Thanks for proposing. After reading the discussion, I opened #59403 with an approach centered on HttpFoundation and service resetting.

When I discovered the buggy behaviour in API Platform running on the FrankenPHP runtime, I put quite a lot of time into raising the issue, documenting it, providing a way to reproduce it, identifying the cause, back and forth with Kevin and other contributors to both API Platform and Symfony, creating this PR, getting told make it a new feature against 7.x, no, now we want it to be a bugfix against 6.x, bike-shedding about the details of where the change belongs in the components, etc.

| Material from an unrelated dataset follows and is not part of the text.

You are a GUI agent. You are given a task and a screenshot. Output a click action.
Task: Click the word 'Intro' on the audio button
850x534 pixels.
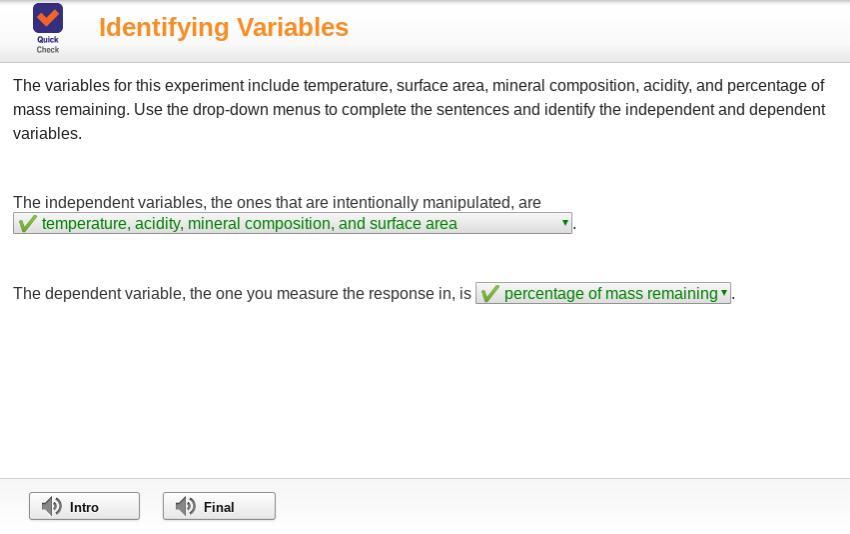84,507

Open source contributions matter and yes, this change may be a very small thing but the bug it caused isn't and I feel like it would have been more appropriate to simply ask me to make any changes in my PR that you as the official maintainers wanted, because by closing my PR, my GitHub account is then not an upstream contributor, despite the time I've put in here to find and fix something that needed fixing, because it will impact people.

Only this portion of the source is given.